Source records
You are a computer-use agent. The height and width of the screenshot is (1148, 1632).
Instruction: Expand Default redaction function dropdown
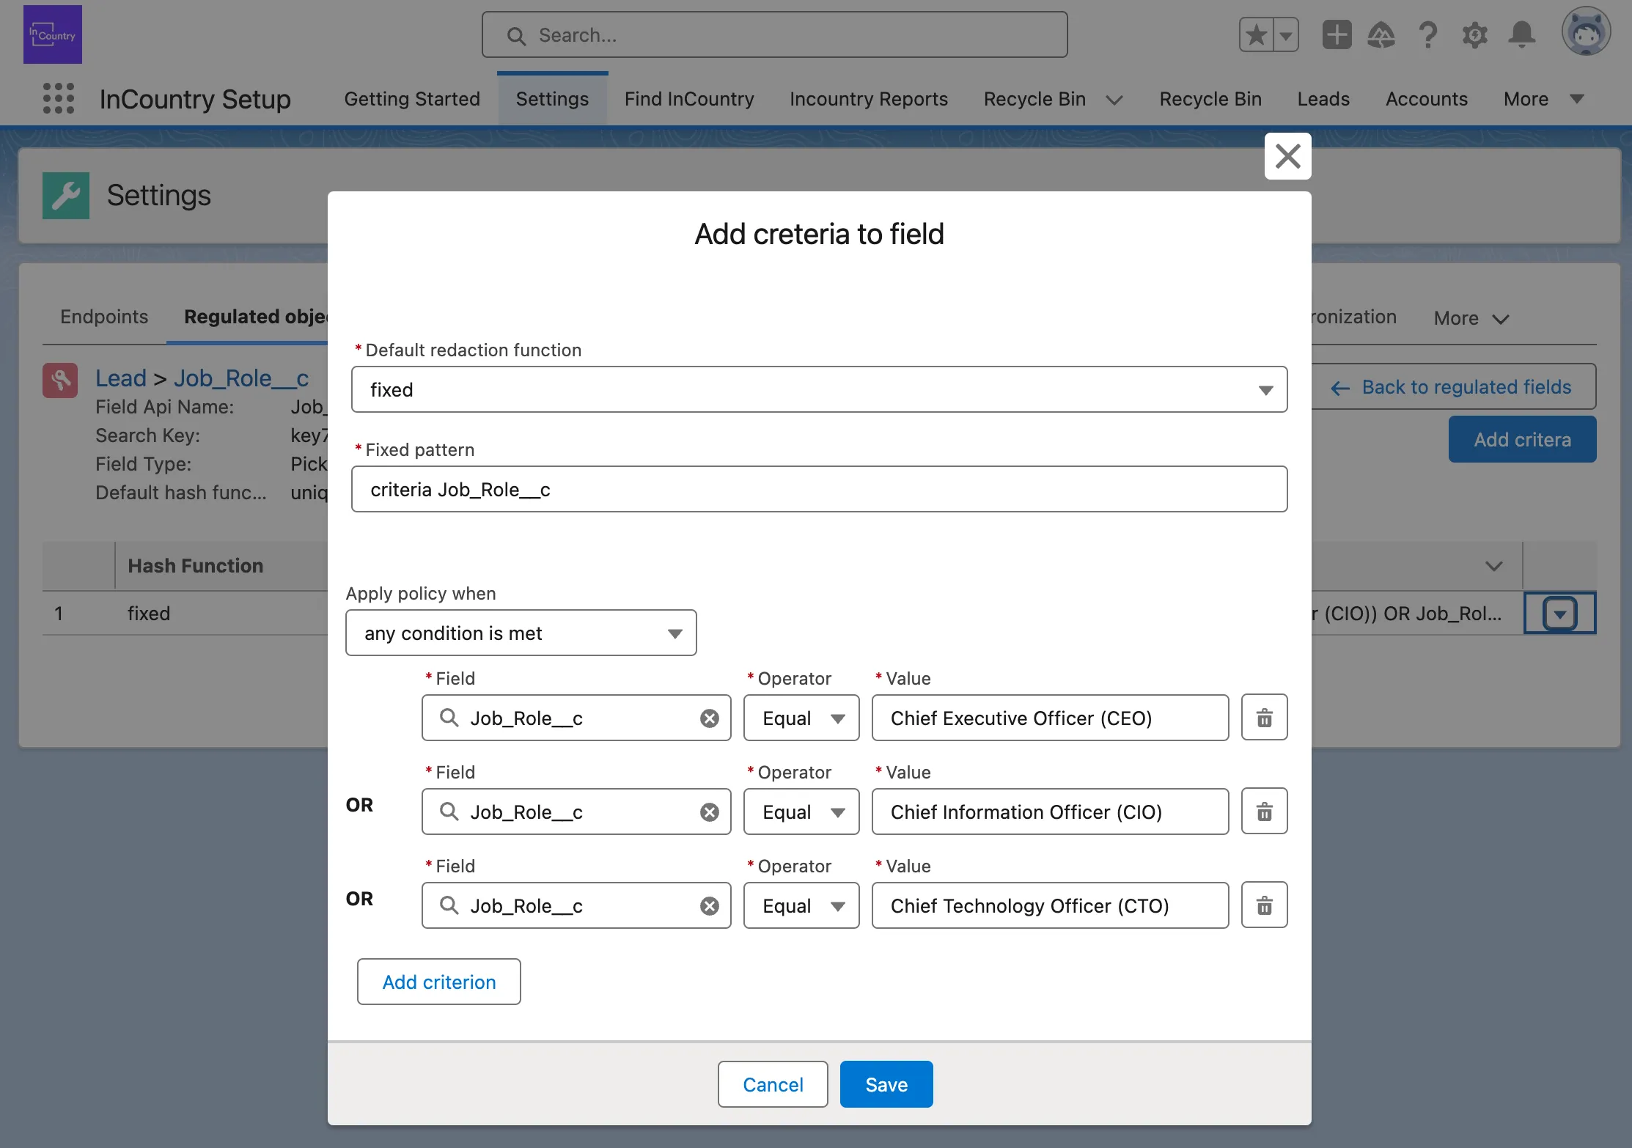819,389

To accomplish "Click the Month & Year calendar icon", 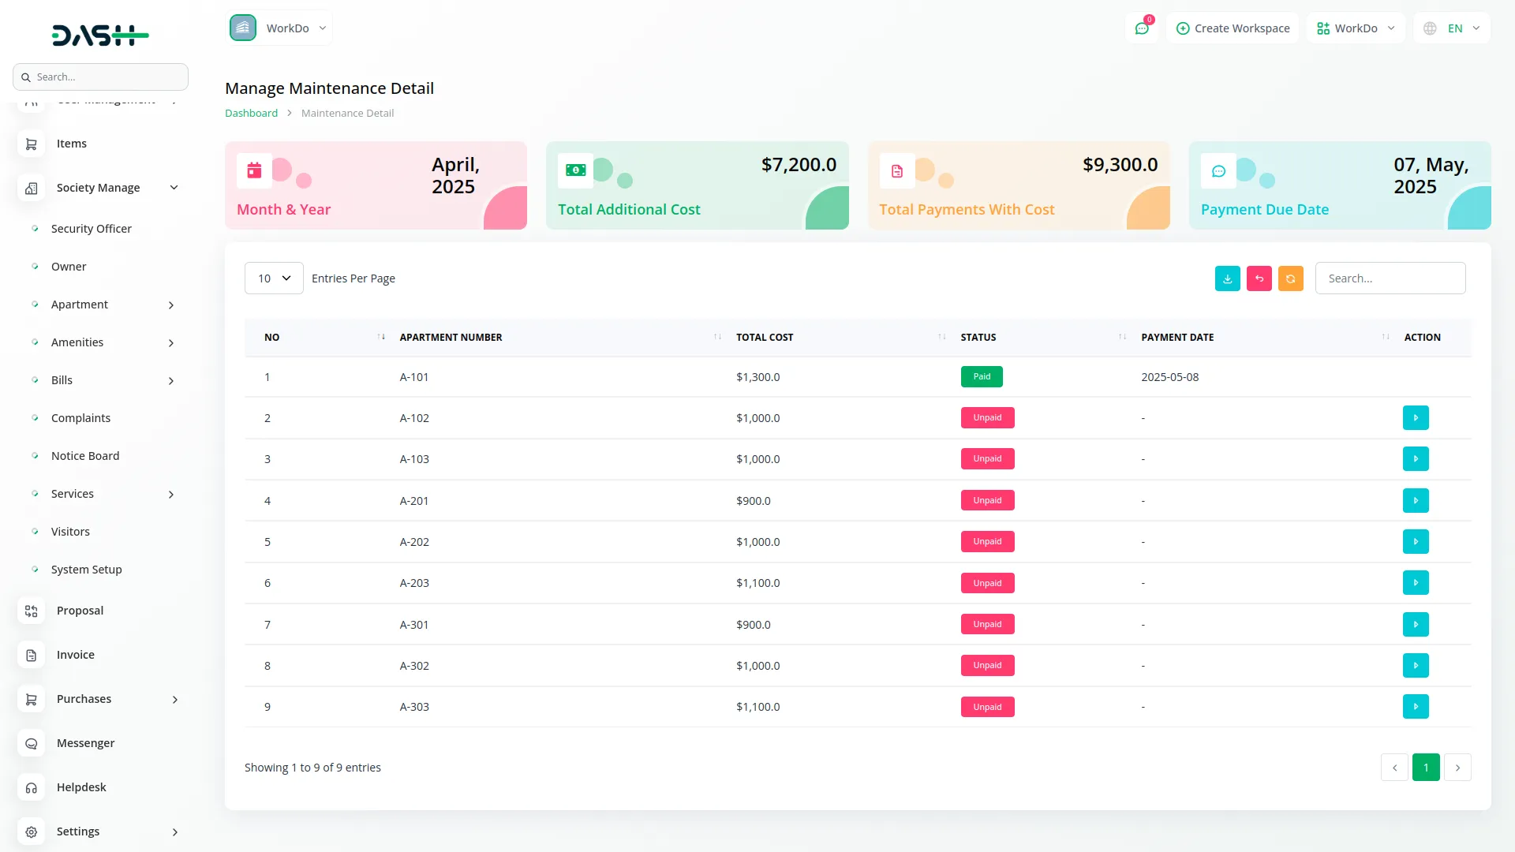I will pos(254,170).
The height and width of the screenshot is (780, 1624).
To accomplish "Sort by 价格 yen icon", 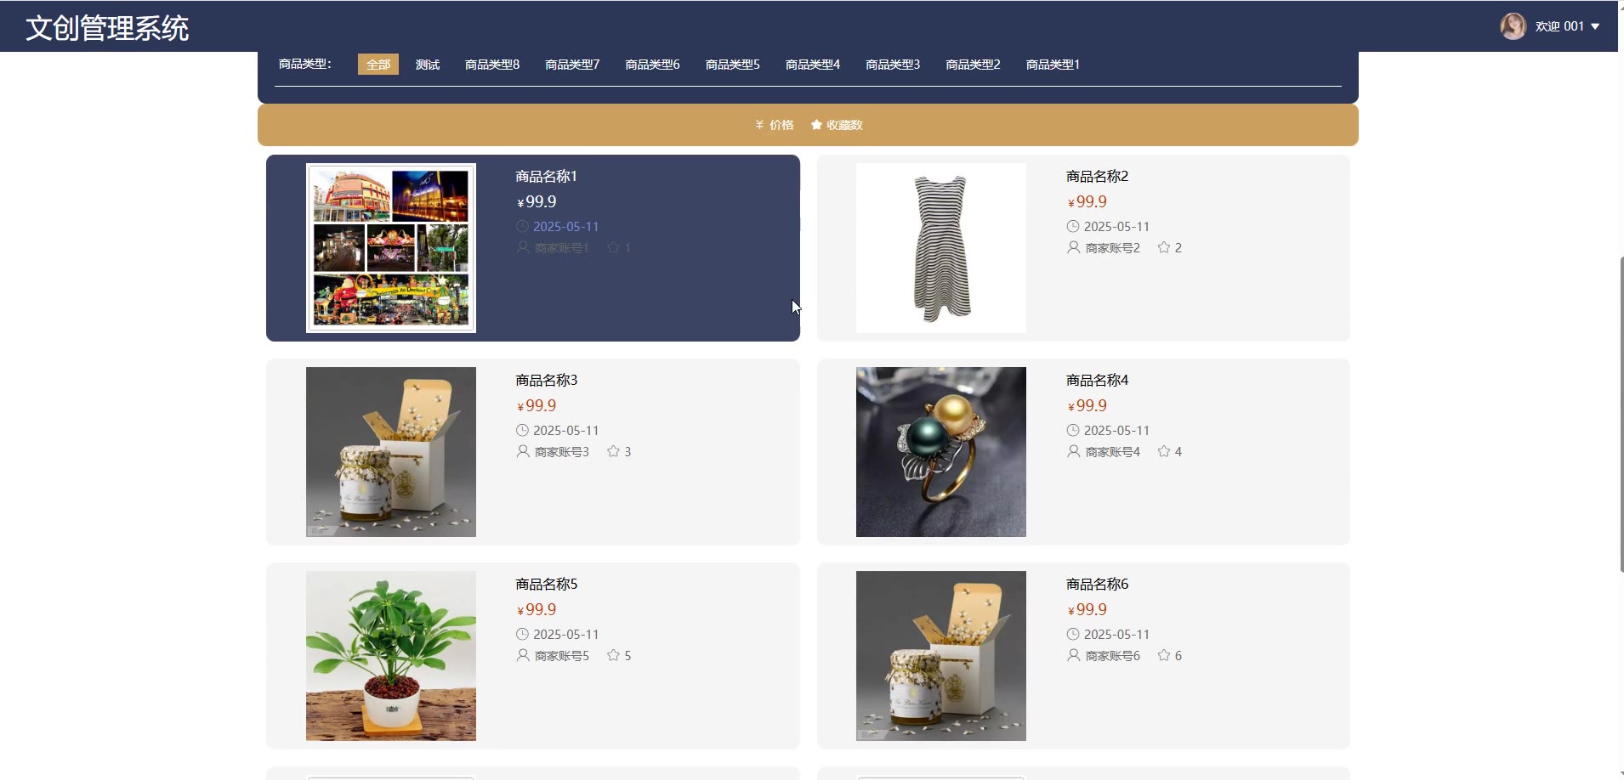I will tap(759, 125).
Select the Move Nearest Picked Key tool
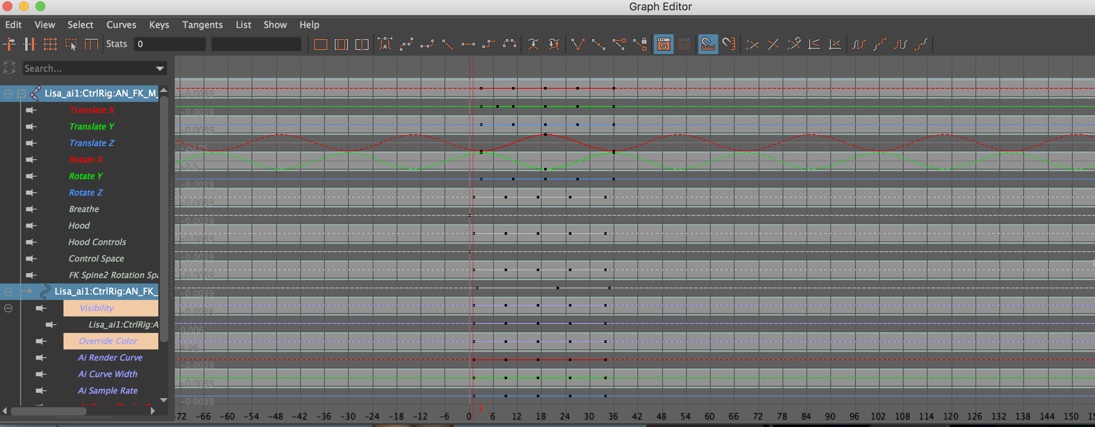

(REQUIRED WORK) Pick out each line of the items above that contains the string "height". Case counts.

(COMPLETED EXERCISE)
You are a computer-use agent. The height and width of the screenshot is (1148, 1632).
The height and width of the screenshot is (780, 1624).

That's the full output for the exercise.